A few key components of good cooperation plans:
- Give ample warning ahead of the task.
- Ask kids if they have questions about requirements ahead of time.
- Set them up for success; build in buffer time.
- Be consistent; require similar levels of cooperation in similar situations.
- Practice tasks that are new or particularly challenging; make it a fun game!
- Ask them for ideas about making the event run more smoothly; you might be surprised by their creativity! When they have agency, they’ll feel more likely to cooperate.

Tips for Implementing Your Cooperation Plan
Developing a plan is one thing, but putting it into practice? That will take time and consistency.
Lay Consistent Groundwork
This part is crucial, but it takes time to develop. If you want your kids to cooperate, they need to see several things consistently:
- You mean what you say. You follow through with positive and negative consequences, and everyone (including parents) is expected to follow through on their promises.
- You care about their thoughts and feelings. You don’t dismiss them as unimportant or belittle their reactions.
- You aren’t scared of their feelings. Happy, sad, and everything in between is accepted because they’re human, and you’re a safe, stable place for them to feel.
- Everyone has a chance to contribute to the family goals and plans. Parents make the final decisions, but kids’ ideas are valued and encouraged, too.

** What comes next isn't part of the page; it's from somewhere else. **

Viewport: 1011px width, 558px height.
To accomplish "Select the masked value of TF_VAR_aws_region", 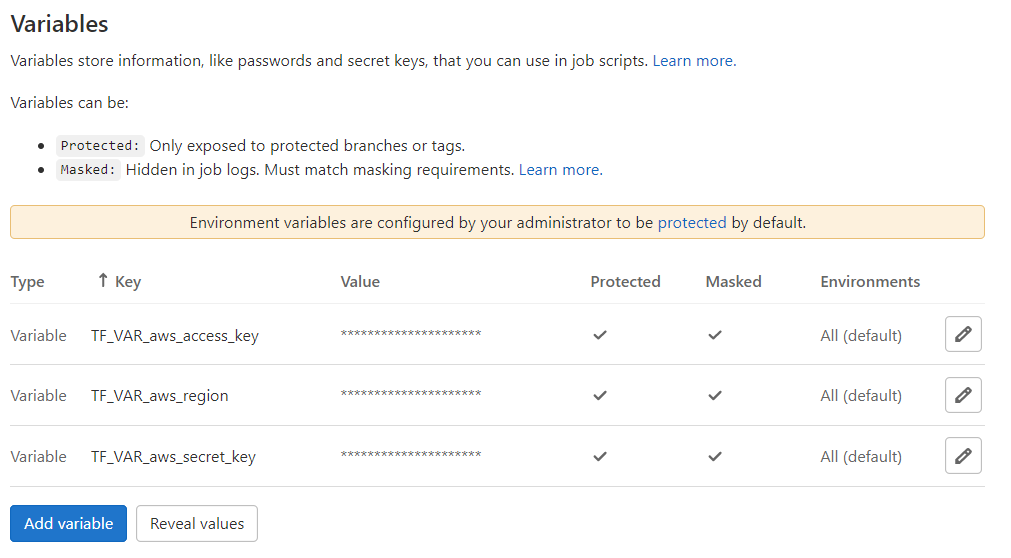I will click(x=411, y=394).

- There is always a time to debrief and share thoughts and feelings outside of difficult moments. Hard conversations are not avoided.
Think About Your Goals
On the surface, your goal is to get your kids to cooperate with the current task, but dig a bit deeper. Knowing (and recognizing) your other goals can make it easier to stay calm in the moment and stick to the plan you’ve developed for encouraging cooperation. When you have a clear vision in mind, small bumps like whining or longer wait times are no big deal. Think about whether any of these other goals are in play, too:
- Helping your child learn problem-solving skills
- Staying on track with an important routine
- Avoiding unwanted results like a meltdown from hunger
- Modeling healthy choices in the current situation
Keep Focusing on the Task
Put yourself in your kids’ shoes during a difficult task. They have one thing in mind: Don’t do it. Once you introduce the topic of compliance or cooperation, they now have a new goal: make mom or dad less angry. How does that happen? If you’re yelling, they comply to stop the anger. If you’re bribing, they wait until it’s a good enough offer to agree. Instead of thinking about the actual task at hand, they’re thinking about your interaction.
What can you do? Keep the task as the central focus. Acknowledge how hard it is, how much they don’t like it, or the feelings they’ve shared in the past. Point out a part that’s already gone well. Talk about what it will feel like to complete the task or build this new skill. You can talk about their struggle while keeping everyone focused on the goal.
If you’ve previously used other tactics to get cooperation, understand that adjusting to a new status quo might take a while. The results are worth it!